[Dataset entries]
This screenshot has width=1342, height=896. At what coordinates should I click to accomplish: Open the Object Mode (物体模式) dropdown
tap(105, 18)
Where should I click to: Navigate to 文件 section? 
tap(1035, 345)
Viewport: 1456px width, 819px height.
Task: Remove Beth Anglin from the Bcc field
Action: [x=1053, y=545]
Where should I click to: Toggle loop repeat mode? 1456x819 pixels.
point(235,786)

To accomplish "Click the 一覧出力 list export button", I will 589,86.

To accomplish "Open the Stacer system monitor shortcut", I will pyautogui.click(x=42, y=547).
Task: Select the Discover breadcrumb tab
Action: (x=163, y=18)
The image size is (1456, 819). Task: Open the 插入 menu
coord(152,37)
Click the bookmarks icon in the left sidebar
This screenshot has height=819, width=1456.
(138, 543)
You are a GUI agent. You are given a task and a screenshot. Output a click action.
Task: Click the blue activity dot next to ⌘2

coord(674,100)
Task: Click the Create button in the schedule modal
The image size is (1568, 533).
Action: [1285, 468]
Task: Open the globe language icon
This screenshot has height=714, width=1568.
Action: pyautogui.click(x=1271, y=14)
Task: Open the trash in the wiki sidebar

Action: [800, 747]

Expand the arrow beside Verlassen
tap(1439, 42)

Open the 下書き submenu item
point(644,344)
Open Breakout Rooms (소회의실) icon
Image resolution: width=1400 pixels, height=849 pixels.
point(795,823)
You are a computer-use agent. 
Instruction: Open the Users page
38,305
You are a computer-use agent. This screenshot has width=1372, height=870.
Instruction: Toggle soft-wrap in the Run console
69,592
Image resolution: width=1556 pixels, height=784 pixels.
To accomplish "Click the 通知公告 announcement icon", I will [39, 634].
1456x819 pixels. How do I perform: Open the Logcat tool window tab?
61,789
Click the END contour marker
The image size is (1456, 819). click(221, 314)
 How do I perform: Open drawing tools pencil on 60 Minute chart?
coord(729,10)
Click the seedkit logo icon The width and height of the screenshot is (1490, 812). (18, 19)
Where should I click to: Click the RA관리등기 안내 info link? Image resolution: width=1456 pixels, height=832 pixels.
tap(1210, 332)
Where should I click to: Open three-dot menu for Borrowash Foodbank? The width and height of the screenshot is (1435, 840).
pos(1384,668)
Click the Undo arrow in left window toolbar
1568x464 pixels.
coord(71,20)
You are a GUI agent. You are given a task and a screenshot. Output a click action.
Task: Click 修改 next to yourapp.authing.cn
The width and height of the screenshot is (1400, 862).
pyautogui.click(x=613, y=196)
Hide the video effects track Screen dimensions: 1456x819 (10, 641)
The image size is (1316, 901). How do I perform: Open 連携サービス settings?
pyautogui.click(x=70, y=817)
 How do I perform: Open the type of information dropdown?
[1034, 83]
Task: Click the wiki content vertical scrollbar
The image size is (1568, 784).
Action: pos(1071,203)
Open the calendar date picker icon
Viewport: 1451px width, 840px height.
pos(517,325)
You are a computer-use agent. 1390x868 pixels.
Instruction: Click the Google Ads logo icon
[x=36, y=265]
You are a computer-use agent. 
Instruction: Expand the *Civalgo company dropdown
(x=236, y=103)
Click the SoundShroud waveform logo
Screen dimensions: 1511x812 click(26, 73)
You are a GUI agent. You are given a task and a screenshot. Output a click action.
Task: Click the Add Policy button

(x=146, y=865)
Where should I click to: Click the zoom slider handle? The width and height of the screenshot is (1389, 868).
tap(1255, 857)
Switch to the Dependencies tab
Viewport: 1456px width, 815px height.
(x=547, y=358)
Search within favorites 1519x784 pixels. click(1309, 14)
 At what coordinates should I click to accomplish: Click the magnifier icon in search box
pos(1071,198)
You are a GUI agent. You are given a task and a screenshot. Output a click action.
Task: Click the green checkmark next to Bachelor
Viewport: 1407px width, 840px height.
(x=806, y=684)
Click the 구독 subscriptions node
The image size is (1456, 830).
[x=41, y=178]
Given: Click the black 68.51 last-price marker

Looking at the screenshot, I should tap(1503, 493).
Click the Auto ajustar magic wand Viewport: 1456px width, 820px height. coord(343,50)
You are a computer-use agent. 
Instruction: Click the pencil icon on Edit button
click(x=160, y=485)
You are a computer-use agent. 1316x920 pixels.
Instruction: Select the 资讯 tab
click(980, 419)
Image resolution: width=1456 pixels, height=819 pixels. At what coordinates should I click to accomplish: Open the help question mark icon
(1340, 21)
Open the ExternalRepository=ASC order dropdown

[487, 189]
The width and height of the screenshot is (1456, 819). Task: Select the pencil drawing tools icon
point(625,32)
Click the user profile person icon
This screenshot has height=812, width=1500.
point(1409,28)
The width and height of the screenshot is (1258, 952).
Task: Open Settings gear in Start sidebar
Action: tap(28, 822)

__PROBLEM__
From the records above, quote only the lines running from the line with "The width and height of the screenshot is (1400, 862)." to the line with "Open the calendar date picker icon", both lines included.

__ANSWER TO THIS PROBLEM__
The width and height of the screenshot is (1400, 862).
pyautogui.click(x=613, y=196)
Hide the video effects track Screen dimensions: 1456x819 (10, 641)
The image size is (1316, 901). How do I perform: Open 連携サービス settings?
pyautogui.click(x=70, y=817)
 How do I perform: Open the type of information dropdown?
[1034, 83]
Task: Click the wiki content vertical scrollbar
The image size is (1568, 784).
Action: pos(1071,203)
Open the calendar date picker icon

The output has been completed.